▸ GOAL OF THE EXERCISE: Transcribe every entry that follows exactly, omitting all pictures.

▸ EXERCISE INPUTS:
>>>>
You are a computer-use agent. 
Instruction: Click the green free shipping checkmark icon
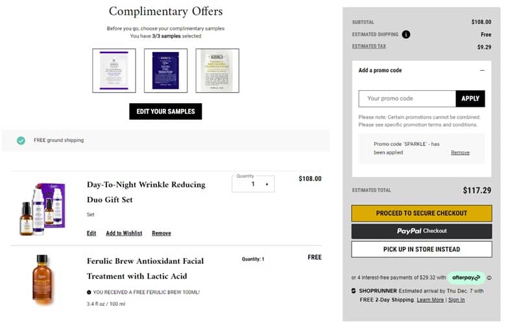[21, 140]
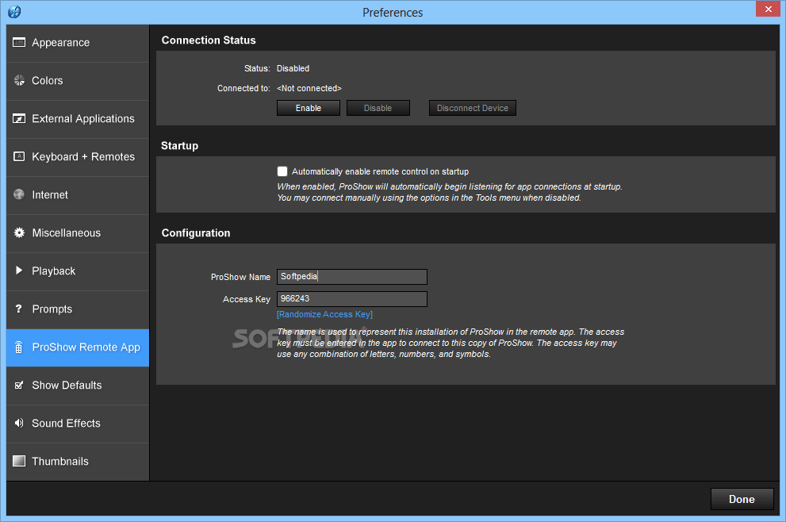Click the Keyboard + Remotes icon
This screenshot has height=522, width=786.
(x=19, y=156)
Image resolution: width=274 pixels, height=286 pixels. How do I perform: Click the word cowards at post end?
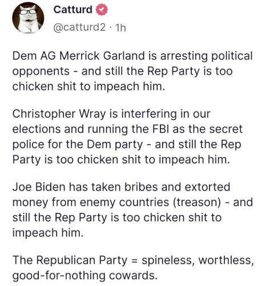coord(132,275)
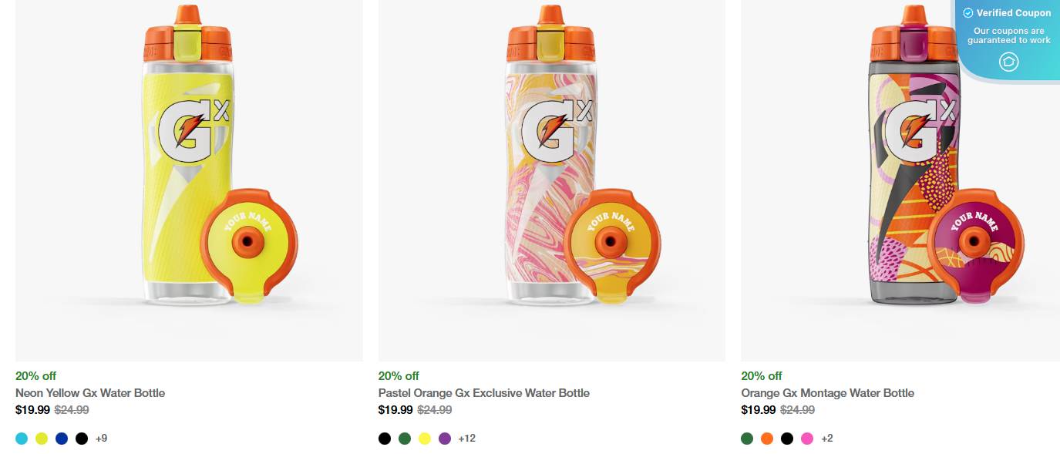The width and height of the screenshot is (1060, 454).
Task: Select the pink swatch under Orange Gx Montage
Action: click(807, 438)
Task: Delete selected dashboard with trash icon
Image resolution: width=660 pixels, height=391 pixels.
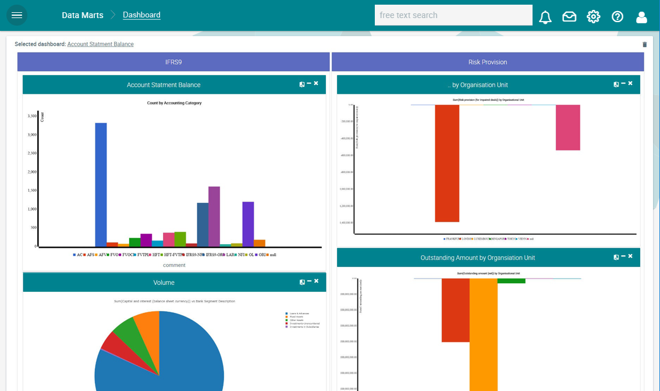Action: (x=644, y=45)
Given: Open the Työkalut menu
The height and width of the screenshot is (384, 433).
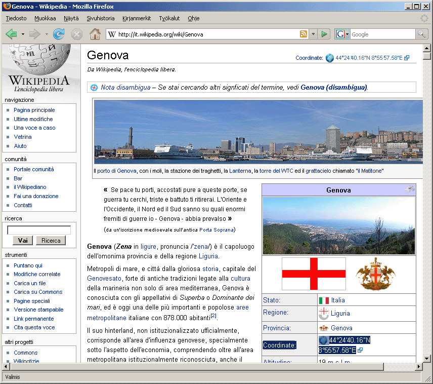Looking at the screenshot, I should 169,18.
<<<<
▸ WRITTEN SOLUTION:
You are a computer-use agent. 
Instruction: Click the green free shipping checkmark icon
[21, 140]
Click the Keyboard + Remotes icon
This screenshot has height=522, width=786.
(x=19, y=156)
Image resolution: width=274 pixels, height=286 pixels. How do I perform: Click the word cowards at post end?
coord(132,275)
The width and height of the screenshot is (1060, 454).
Task: Select the pink swatch under Orange Gx Montage
Action: click(807, 438)
Task: Delete selected dashboard with trash icon
Image resolution: width=660 pixels, height=391 pixels.
Action: (x=644, y=45)
Given: Open the Työkalut menu
The height and width of the screenshot is (384, 433).
Looking at the screenshot, I should 169,18.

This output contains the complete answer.